Extracted material.
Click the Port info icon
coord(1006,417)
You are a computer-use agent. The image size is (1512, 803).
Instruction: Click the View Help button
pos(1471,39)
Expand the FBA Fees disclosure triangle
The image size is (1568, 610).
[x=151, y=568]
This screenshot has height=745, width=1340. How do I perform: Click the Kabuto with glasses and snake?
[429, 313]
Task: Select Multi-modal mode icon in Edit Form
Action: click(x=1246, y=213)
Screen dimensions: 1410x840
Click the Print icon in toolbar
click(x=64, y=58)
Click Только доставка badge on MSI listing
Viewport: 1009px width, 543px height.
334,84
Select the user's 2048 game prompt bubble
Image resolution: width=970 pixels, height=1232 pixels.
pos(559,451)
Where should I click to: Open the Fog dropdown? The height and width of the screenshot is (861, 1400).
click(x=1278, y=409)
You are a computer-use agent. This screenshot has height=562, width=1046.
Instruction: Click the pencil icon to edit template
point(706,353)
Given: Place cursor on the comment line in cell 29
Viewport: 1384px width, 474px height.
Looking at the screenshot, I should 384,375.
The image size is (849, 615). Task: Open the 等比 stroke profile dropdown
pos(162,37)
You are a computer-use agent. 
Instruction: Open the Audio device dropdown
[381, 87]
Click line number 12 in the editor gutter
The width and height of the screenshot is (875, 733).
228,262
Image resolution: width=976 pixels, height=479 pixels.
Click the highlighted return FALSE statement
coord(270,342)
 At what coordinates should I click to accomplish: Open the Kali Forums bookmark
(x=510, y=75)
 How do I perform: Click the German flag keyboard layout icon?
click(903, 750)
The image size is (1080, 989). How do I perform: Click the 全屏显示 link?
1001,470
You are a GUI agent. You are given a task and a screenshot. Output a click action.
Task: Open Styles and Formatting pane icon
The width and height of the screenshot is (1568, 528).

Task instructions. Retype the whole listing above, line for line and exactly.

Response.
Click the Port info icon
coord(1006,417)
You are a computer-use agent. The image size is (1512, 803).
Instruction: Click the View Help button
pos(1471,39)
Expand the FBA Fees disclosure triangle
The image size is (1568, 610).
[x=151, y=568]
This screenshot has height=745, width=1340. How do I perform: Click the Kabuto with glasses and snake?
[429, 313]
Task: Select Multi-modal mode icon in Edit Form
Action: click(x=1246, y=213)
Screen dimensions: 1410x840
Click the Print icon in toolbar
click(x=64, y=58)
Click Только доставка badge on MSI listing
Viewport: 1009px width, 543px height.
334,84
Select the user's 2048 game prompt bubble
Image resolution: width=970 pixels, height=1232 pixels.
pos(559,451)
Where should I click to: Open the Fog dropdown? The height and width of the screenshot is (861, 1400).
click(x=1278, y=409)
You are a computer-use agent. This screenshot has height=562, width=1046.
Instruction: Click the pencil icon to edit template
point(706,353)
Given: Place cursor on the comment line in cell 29
Viewport: 1384px width, 474px height.
Looking at the screenshot, I should 384,375.
The image size is (849, 615). Task: Open the 等比 stroke profile dropdown
pos(162,37)
You are a computer-use agent. 
Instruction: Open the Audio device dropdown
[381, 87]
Click line number 12 in the editor gutter
The width and height of the screenshot is (875, 733).
228,262
Image resolution: width=976 pixels, height=479 pixels.
Click the highlighted return FALSE statement
coord(270,342)
 At what coordinates should I click to accomplish: Open the Kali Forums bookmark
(x=510, y=75)
 How do I perform: Click the German flag keyboard layout icon?
click(903, 750)
The image size is (1080, 989). How do I perform: Click the 全屏显示 link?
1001,470
You are a GUI agent. You are given a task and a screenshot. Output a click action.
Task: Open Styles and Formatting pane icon
The width and height of the screenshot is (1568, 528).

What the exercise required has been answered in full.